There will be more unforeseen challenges, and it could undoubtedly have gone quicker if governments were vaguely interested in funding Fusion research properly. But it's not impossible, and at least one of the DEMO reactors is going to work. The level of engineering has risen and the technical risk has fallen. There's a diversity of designs, which improves the odds of finding the sweet spot.

> The technology has not yet reached a sustainable reaction.
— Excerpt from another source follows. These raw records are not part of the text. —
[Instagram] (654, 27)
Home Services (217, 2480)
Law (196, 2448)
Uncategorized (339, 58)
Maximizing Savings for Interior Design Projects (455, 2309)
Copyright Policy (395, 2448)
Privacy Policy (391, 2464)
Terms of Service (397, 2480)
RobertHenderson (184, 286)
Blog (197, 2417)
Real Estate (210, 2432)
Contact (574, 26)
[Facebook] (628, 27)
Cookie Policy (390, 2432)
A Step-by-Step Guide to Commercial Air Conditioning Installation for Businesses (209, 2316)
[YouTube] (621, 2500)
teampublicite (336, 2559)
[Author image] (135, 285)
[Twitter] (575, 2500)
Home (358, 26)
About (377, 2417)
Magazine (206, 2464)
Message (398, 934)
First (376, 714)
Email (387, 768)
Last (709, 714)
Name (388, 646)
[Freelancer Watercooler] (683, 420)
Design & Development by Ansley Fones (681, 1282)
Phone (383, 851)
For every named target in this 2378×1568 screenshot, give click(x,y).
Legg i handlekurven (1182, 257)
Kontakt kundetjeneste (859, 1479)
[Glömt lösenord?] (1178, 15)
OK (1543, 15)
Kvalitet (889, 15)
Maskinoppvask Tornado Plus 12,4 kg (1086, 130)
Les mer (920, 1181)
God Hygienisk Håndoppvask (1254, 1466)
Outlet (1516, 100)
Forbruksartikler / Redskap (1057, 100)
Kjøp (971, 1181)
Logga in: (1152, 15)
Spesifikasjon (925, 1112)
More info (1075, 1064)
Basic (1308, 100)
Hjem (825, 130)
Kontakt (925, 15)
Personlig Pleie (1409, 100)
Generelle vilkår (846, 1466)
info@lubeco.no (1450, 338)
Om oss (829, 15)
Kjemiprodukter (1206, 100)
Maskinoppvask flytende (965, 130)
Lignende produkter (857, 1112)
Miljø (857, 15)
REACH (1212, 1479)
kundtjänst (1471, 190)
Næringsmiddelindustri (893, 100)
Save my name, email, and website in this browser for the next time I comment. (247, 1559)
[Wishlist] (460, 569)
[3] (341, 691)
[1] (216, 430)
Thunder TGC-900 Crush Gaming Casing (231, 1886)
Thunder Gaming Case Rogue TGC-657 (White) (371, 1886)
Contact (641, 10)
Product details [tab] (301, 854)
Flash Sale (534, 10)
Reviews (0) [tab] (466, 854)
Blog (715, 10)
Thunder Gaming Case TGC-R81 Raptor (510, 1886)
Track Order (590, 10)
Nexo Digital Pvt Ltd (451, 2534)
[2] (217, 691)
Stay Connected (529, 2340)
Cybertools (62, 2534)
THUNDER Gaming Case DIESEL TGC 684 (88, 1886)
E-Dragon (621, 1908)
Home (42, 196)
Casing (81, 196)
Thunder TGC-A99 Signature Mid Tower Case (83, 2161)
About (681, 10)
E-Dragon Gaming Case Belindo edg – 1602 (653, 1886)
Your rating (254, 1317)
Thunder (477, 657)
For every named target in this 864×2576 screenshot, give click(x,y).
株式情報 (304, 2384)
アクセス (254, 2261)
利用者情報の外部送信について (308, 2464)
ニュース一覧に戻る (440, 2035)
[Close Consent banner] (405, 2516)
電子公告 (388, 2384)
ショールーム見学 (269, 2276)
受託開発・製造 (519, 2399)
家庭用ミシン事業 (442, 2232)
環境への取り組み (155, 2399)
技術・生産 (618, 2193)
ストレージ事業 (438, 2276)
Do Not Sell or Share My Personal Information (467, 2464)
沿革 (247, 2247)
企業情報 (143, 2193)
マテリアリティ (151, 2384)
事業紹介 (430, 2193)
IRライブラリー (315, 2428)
Well no duh, you need the first prototype to move beyond short research shots and develop long-lived plasma. This is the sort of thinking that kills progress. This reactor is a planned successor to ITER and MAST. Scientists have spent decades poking nuclei, ITER is the one which will go net-positive, and and now "this is (one of) the one(s) which will produce power (on a part-time basis)". This is a DEMO-class reactor, with most ITER partners developing their own DEMO facility.

> If by part-time, you mean seconds then yes.

ITER is designed to achieve Q=1 (actually Q>10), with fusion periods of 400-600seconds and ultimate up to 1000s. So multiple minutes.

ITER First Plasma is planned for 2025. The work that has gone into building ITER and MAST Upgrade will inform the design decisions made for this reactor. Research done between now and 2030 will further inform the build process. It's reasonable to expect that after years of work at ITER (and other parallel projects around the world), reactors such as this will not only achieve sustainable fusion, but for many-minutes-to-hours.

> Developing a working prototype might be a better first step.

This is the working prototype. It'll be a research reactor, producing energy onto the grid on a part-time basis.

They've spent enough time with other fusion projects like JET that they reckon they can get a net-positive design running by 2040, and this will be it. They might fail, but that's the theory.

The claim is a design concept by 2024, first plasma by 2040.

So... first plasma by 2060 maybe?